I want to do you till i cant cum anymore. Till all i get is a little flag that says "bang".
no one will drink with you if you continue to listen to beyonce
Do you know how hard it is to conceal the fact that you puked all over the bed that someone is sleeping in?
You told my mother that her salad dressing tasted like semen.
Restaurants Roasting People Who Gave Them Negative Yelp Reviews (25 Pics)
with your flexibility, and the size of my penis, amazing things are possible.
Congrats on having the best tasting nipple at the bar last night.
i think if i got caught drinking at work i could get away with it if i started crying and saying my cat just died. as long as i'm confident.
I haven't seen him since I gave him a hand job in the hospital. I like to think I contributed to his speedy recovery.
Trust me man, I did not put any cookies down your pants when you slept.
Woman Posts Harassing DMs From Creep Online, Now He’s Upset Because People Told His Mom
Oh man, buzzed lunch fridays almost got out of hand.

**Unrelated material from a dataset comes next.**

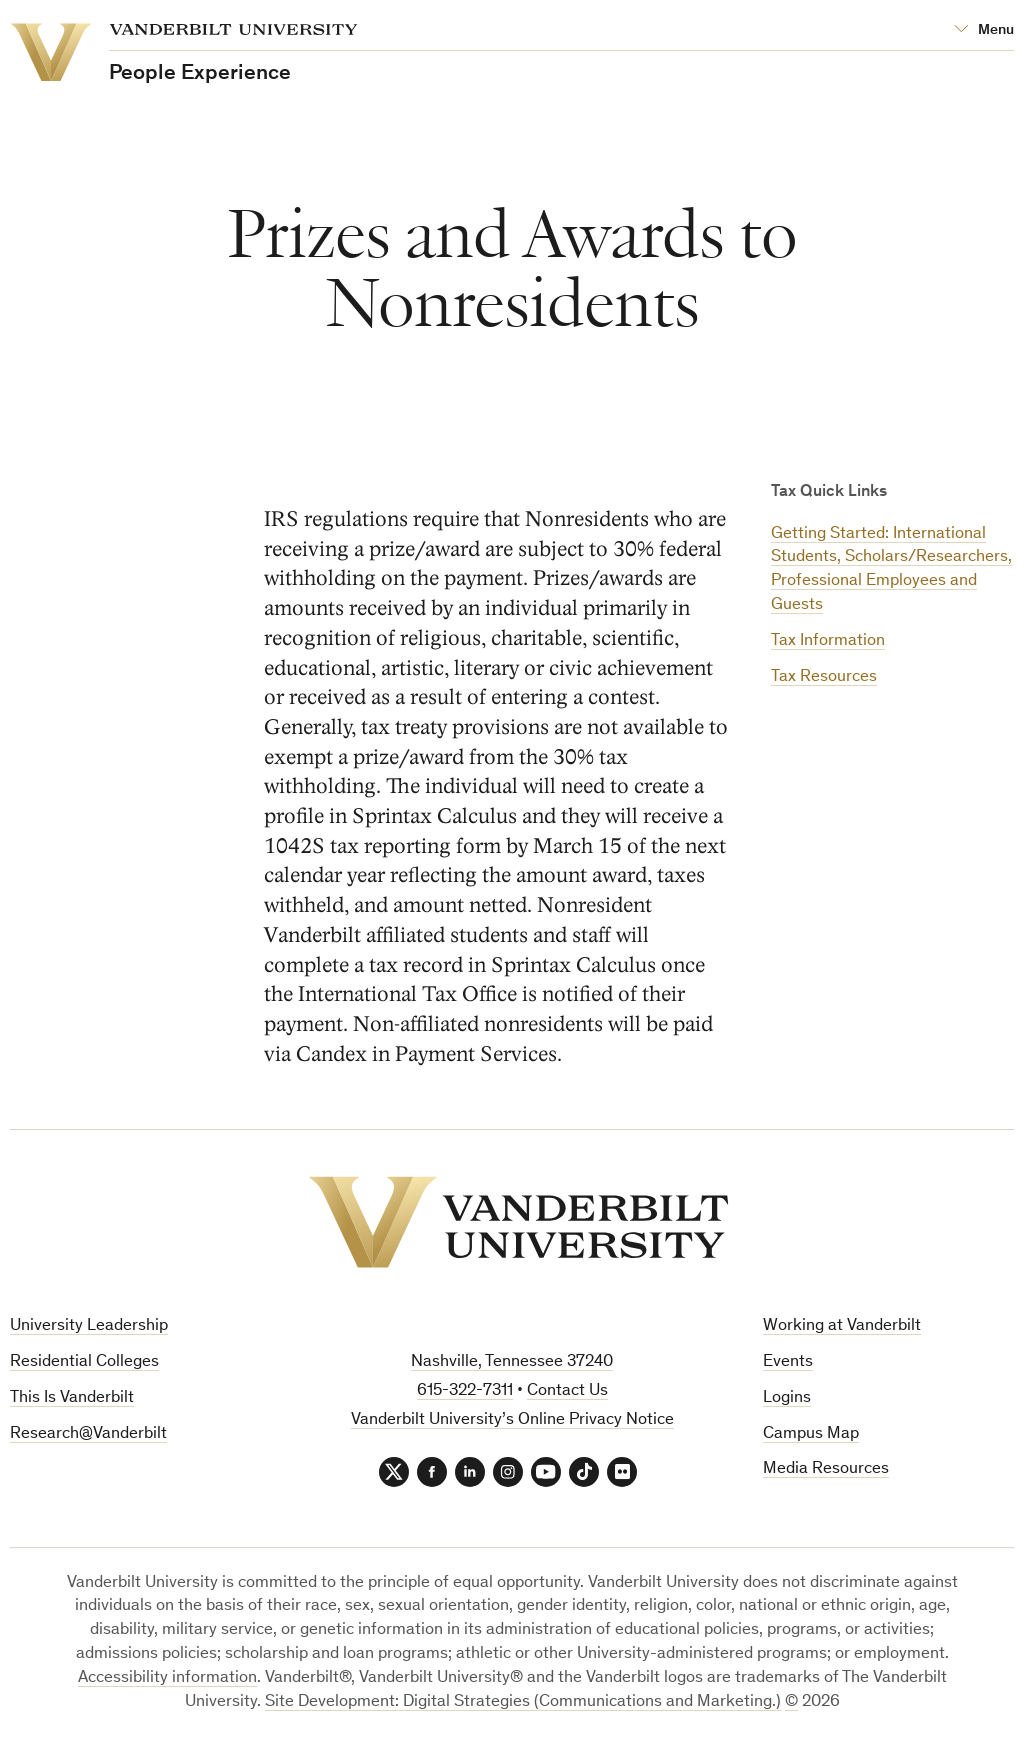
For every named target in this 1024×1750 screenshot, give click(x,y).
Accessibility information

I'm gonna snort this pill I found on the ground cause that's how classy I am. Watch football and eat Beef jerky. Domesticated at its finest.
we just drove past a kid stuck in a tree what a wonderful time to be alive
The batteries in my vibrator died before I could finish. Which is a lot like my sex life lately......
OF COURSE I FUCKED HIM! Did you not read the part about him having red and green Christmas condoms?
I am literally so hung over that I just opened up my emergency kit, got out a survival meal replacement bar and ate it.